Bu sorunların olduğu gibi devam ettiğini dile getiren Özilhan, sorunları kesin ve kalıcı olarak çözmek yerine sadece palyatif çözümlerin vakit kaybına yol açtığını ve yapısal sorunların ertelendiğini belirtti.
Üretim artışı sağlanmadan makro ekonomik sorunlarda kalıcı iyileşmenin mümkün olmadığının altını çizen Özilhan, refahın adil dağıtılmasına dikkat çekti.
Yüksek enflasyon ve refah üretmeyen büyümenin geçim sıkıntısı getirdiğinin altını çizen Özilhan, yıllardır aynı sorunları yaşayan ülkenin 2024 yılında hâlâ gelir adaletsizliğiyle mücadele ettiğini dile getirdi.
“Rasyonel politikalara bağlı kalınmalı”
Özilhan’ın ardından söz alan TÜSİAD Başkanı Orhan Turan, çok zorlu bir ekonomik dönemden geçtiklerini ve ekonomideki ateşi sürdürmek için rasyonel politikalara bağlı kalınması gerektiğini söyledi.
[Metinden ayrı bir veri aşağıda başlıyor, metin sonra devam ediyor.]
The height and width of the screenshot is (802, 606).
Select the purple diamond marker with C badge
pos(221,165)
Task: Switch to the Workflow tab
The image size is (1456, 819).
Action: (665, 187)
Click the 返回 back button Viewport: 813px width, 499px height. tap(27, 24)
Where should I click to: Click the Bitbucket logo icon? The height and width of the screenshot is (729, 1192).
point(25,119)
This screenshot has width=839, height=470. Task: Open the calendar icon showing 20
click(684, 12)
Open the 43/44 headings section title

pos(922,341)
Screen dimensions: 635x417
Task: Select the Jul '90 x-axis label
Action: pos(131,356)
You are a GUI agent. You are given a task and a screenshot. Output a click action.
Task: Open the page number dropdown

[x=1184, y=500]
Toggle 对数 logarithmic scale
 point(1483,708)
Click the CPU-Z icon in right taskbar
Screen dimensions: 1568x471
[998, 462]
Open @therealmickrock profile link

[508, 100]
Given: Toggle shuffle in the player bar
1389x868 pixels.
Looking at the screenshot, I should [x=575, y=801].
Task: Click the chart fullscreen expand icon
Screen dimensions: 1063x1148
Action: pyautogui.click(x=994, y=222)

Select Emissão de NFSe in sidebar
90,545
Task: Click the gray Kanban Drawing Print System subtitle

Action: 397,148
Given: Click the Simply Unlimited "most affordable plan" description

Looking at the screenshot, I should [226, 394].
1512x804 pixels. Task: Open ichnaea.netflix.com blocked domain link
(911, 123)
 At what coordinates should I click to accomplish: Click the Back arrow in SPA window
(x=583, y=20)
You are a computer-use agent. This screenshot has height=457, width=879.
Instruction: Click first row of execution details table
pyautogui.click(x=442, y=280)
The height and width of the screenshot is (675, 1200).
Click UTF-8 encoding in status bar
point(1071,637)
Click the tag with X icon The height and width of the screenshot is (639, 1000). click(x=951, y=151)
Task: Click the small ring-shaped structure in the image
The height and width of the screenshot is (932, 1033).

Turan, enflasyonunun sabit gelirlilere etkisinin hafifletilmesinin önemli olduğunu vurgulayarak şunları söyledi:
– Üretim yapısını dönüştürmeden, verimlilik artışı sağlamadan, sanayi ve tarımda yüksek katmadeğerli üretimi artırmadan, beyin göçünü önlemeden, nitelikli eğitim sorununu çözmeden enflasyonda kalıcı iyileşme elde edemeyiz. Geçim sıkıntısını çözemeyiz. Cari açık sorununu tarihe havale edemeyiz. İstihdam yaratamayız. Orta gelir tuzağından kurtulup yüksek gelirli ülkeler arasına katılamayız.
– Ekonomimizin rekabetçiliğini artırmak için kayıtdışılıkla mücadeleyi güçlendirmeliyiz.
– Her düzeydeki mahkeme kararının parçası olduğumuz uluslararsı normlara ve sözleşmelere uygun olması gerekiyor. Yargının hakemliği konusundaki tereddütleri ortadan kaldırabiliriz.
– Milli iradenin tecelli etmesi, milletin oyu ile seçilmiş vekillerin ve yerel yönetimlerin görevlerini yapmalarını gerektiriyor.”